After running optimization and simulation, the results can be plotted using the plot_results function of Dymos.

# --- get results and plot ---
# objective value
obj = p.get_val('traj.phase.states:energy', units='N**2*s')[-1]
print('objective value:', obj)

# get optimization solution and simulation (time integration) results
sol = om.CaseReader('dymos_solution.db').get_case('final')
sim = om.CaseReader('dymos_simulation.db').get_case('final')

# plot time histories of x, x_dot, theta, theta_dot
plot_results([('traj.phase.timeseries.time', 'traj.phase.timeseries.x', 'time (s)', 'x (m)'),
              ('traj.phase.timeseries.time', 'traj.phase.timeseries.x_dot', 'time (s)', 'vx (m/s)'),
              ('traj.phase.timeseries.time', 'traj.phase.timeseries.theta', 'time (s)', 'theta (rad)'),
              ('traj.phase.timeseries.time', 'traj.phase.timeseries.theta_dot', 'time (s)', 'theta_dot (rad/s)'),
              ('traj.phase.timeseries.time', 'traj.phase.timeseries.f', 'time (s)', 'control (N)')],
             title='Cart-Pole Problem', p_sol=sol, p_sim=sim)

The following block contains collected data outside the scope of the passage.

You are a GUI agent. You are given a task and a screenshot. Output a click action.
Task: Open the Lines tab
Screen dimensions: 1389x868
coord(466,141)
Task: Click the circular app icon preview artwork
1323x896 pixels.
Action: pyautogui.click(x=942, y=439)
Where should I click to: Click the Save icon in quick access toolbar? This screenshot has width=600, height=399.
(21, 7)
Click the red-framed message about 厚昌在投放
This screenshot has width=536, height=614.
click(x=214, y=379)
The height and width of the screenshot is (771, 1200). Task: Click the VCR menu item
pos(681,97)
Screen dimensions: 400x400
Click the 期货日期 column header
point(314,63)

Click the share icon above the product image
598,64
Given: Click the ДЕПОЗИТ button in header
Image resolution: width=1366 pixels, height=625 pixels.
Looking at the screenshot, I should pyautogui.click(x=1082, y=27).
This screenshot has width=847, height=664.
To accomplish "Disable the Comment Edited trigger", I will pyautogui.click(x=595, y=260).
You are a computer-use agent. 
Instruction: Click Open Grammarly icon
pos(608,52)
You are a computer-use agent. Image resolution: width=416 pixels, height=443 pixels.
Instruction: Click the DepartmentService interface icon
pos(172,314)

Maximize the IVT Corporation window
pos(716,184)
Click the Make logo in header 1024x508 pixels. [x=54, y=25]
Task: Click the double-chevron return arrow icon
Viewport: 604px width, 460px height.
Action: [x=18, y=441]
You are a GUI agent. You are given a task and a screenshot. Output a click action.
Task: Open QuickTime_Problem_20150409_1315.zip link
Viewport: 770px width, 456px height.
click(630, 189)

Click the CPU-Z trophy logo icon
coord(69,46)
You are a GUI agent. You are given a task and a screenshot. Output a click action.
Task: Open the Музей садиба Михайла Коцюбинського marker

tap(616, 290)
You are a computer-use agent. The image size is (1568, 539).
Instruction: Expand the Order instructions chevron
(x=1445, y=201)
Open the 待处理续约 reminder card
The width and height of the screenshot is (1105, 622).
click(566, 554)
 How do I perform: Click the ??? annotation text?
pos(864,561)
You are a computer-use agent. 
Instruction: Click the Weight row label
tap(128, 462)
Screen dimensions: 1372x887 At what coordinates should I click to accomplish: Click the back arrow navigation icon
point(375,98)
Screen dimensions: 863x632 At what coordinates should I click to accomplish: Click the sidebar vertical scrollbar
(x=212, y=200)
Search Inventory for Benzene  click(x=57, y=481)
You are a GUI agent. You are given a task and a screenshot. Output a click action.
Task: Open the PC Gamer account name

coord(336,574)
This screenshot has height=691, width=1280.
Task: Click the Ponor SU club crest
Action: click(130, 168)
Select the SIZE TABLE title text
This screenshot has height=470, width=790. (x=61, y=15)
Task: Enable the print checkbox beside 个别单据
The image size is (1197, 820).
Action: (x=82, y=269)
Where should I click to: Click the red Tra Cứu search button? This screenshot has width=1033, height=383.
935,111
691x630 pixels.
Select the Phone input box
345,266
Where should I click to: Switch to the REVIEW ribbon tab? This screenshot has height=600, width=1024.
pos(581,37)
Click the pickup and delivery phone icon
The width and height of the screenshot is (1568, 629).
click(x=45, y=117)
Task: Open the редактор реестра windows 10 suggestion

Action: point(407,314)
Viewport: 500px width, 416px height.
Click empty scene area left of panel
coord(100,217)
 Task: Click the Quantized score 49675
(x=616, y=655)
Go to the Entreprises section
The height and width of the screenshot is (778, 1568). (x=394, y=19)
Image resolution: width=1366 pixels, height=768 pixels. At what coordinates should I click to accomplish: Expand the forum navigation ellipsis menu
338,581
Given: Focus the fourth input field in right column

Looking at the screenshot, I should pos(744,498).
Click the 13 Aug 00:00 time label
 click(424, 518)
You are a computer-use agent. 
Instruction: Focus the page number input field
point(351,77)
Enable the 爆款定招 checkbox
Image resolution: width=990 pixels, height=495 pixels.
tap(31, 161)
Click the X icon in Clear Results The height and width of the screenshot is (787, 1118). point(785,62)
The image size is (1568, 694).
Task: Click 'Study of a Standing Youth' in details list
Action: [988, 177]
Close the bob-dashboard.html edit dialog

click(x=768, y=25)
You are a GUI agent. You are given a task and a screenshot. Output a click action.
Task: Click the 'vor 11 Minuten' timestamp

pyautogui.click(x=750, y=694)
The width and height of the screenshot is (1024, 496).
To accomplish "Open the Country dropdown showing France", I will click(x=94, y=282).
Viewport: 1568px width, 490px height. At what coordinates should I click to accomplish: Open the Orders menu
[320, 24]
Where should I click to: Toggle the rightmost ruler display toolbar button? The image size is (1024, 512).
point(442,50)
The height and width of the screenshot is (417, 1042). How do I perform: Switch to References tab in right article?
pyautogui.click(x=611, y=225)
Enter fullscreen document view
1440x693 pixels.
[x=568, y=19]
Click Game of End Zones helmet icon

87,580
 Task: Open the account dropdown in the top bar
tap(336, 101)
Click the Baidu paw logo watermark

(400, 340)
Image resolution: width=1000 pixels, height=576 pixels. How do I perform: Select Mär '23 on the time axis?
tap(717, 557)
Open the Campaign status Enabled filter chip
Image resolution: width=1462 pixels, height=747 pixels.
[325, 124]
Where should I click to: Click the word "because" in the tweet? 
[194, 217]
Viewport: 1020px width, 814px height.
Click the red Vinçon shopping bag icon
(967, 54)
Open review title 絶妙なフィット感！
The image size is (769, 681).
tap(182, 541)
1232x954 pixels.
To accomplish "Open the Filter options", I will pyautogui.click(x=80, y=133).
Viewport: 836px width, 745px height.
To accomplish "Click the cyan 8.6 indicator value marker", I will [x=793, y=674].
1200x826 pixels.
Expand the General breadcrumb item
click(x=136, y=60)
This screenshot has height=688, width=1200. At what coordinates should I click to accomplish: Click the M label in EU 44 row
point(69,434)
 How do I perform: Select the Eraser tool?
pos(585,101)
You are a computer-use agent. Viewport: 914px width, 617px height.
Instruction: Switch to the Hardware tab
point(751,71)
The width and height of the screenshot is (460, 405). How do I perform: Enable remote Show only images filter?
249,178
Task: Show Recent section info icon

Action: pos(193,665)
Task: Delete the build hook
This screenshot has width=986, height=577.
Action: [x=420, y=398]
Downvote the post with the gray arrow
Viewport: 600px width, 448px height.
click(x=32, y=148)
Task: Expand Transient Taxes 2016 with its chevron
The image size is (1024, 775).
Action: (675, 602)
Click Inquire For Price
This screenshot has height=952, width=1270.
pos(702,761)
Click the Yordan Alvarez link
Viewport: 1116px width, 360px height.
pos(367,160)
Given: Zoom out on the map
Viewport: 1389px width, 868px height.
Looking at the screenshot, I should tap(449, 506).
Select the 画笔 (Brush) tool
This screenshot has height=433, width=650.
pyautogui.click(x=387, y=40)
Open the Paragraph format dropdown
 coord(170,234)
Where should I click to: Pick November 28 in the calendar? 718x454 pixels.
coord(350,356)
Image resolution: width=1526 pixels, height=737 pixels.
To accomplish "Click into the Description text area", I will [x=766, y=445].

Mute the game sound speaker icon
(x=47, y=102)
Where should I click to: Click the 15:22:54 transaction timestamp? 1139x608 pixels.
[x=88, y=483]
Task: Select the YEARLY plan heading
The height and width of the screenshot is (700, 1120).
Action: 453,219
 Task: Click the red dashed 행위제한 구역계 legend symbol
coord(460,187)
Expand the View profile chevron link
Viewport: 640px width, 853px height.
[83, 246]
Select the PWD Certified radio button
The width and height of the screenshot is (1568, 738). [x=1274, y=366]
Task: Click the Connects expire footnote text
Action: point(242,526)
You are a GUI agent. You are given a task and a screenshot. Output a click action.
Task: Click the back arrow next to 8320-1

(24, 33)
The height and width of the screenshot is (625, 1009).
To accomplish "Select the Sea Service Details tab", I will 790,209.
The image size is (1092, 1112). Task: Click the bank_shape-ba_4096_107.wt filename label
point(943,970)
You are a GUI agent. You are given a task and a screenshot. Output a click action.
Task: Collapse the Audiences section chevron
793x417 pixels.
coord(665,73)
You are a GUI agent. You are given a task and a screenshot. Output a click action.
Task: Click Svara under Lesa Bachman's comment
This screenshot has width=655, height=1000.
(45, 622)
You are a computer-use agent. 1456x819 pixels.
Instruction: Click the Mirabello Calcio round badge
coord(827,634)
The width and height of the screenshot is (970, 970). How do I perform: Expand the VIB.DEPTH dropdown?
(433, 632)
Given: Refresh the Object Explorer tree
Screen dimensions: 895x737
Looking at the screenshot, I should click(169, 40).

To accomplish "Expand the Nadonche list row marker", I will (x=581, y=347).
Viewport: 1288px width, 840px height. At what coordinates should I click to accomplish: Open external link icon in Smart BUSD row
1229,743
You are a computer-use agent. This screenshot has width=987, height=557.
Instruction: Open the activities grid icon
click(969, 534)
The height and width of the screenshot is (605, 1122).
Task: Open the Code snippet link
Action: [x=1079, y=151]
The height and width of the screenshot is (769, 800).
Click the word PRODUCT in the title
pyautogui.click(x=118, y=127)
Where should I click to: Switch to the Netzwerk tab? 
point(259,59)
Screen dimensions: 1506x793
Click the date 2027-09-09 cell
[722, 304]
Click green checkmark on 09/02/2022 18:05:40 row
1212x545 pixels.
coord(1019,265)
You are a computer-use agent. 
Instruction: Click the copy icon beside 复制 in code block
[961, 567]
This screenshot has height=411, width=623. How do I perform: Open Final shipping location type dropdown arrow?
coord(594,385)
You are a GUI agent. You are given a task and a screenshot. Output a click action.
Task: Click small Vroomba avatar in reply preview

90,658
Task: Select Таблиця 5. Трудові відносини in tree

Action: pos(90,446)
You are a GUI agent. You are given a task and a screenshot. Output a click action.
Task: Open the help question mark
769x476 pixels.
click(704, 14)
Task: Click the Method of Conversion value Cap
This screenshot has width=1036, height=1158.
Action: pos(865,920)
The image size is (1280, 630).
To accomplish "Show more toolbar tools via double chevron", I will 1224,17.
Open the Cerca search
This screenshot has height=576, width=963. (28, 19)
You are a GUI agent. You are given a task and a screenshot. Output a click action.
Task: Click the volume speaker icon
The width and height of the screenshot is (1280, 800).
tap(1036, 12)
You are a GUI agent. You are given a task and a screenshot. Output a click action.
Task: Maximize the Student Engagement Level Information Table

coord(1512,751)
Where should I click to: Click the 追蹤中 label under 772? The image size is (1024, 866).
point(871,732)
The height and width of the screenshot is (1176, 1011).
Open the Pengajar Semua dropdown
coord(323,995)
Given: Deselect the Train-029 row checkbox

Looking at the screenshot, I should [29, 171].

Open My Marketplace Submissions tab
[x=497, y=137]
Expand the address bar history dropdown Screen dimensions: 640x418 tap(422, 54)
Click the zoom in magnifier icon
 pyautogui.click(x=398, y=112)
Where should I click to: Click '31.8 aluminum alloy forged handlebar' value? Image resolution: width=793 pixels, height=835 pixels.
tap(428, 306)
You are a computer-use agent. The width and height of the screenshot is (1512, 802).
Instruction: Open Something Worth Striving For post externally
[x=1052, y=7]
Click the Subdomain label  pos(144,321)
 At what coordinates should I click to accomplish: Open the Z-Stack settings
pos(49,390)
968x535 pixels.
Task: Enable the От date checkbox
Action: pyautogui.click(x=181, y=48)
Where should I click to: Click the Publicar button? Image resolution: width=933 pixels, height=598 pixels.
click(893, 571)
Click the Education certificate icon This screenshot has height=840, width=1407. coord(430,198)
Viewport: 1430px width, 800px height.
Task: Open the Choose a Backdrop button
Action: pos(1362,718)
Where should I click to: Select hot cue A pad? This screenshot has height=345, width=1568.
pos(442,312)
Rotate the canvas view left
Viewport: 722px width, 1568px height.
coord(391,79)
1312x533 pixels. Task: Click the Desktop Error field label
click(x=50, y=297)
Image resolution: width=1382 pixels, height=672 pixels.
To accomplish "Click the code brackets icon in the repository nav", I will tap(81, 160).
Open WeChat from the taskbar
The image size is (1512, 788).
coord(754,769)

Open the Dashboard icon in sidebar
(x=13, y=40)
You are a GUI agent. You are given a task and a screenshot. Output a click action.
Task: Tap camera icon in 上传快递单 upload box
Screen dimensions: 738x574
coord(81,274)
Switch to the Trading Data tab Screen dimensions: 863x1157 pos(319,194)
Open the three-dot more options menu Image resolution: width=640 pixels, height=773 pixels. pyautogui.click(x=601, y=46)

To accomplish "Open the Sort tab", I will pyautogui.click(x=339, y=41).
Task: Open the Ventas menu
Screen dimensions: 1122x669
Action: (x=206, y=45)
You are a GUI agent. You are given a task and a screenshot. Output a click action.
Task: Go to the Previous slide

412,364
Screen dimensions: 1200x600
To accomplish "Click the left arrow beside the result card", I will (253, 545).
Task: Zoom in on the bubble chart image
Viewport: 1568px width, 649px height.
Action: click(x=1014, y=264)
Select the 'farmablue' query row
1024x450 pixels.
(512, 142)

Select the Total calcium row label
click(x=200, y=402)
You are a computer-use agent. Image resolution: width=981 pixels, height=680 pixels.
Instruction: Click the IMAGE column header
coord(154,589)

# uncomment the following lines to show the cart-pole animation
### x = sol.get_val('traj.phase.timeseries.x', units='m')
### theta = sol.get_val('traj.phase.timeseries.theta', units='rad')
### force = sol.get_val('traj.phase.timeseries.f', units='N')
### npts = len(x)

### from dymos.examples.cart_pole.animate_cartpole import animate_cartpole
### animate_cartpole(x.reshape(npts), theta.reshape(npts), force.reshape(npts), interval=20, force_scaler=0.02)
objective value: [58.83924782]
(<Figure size 1000x800 with 5 Axes>,
 array([<Axes: xlabel='time (s)', ylabel='x (m)'>,
        <Axes: xlabel='time (s)', ylabel='vx (m/s)'>,
        <Axes: xlabel='time (s)', ylabel='theta (rad)'>,
        <Axes: xlabel='time (s)', ylabel='theta_dot (rad/s)'>,
        <Axes: xlabel='time (s)', ylabel='control (N)'>], dtype=object))

The optimized cart-pole motion should look like the following:

Cart-pole optimized trajectory.

References#

[Kel17]

Matthew Kelly. An introduction to trajectory optimization: How to do your own direct collocation. SIAM Review, 59(4):849–904, 2017. doi:10.1137/16M1062569.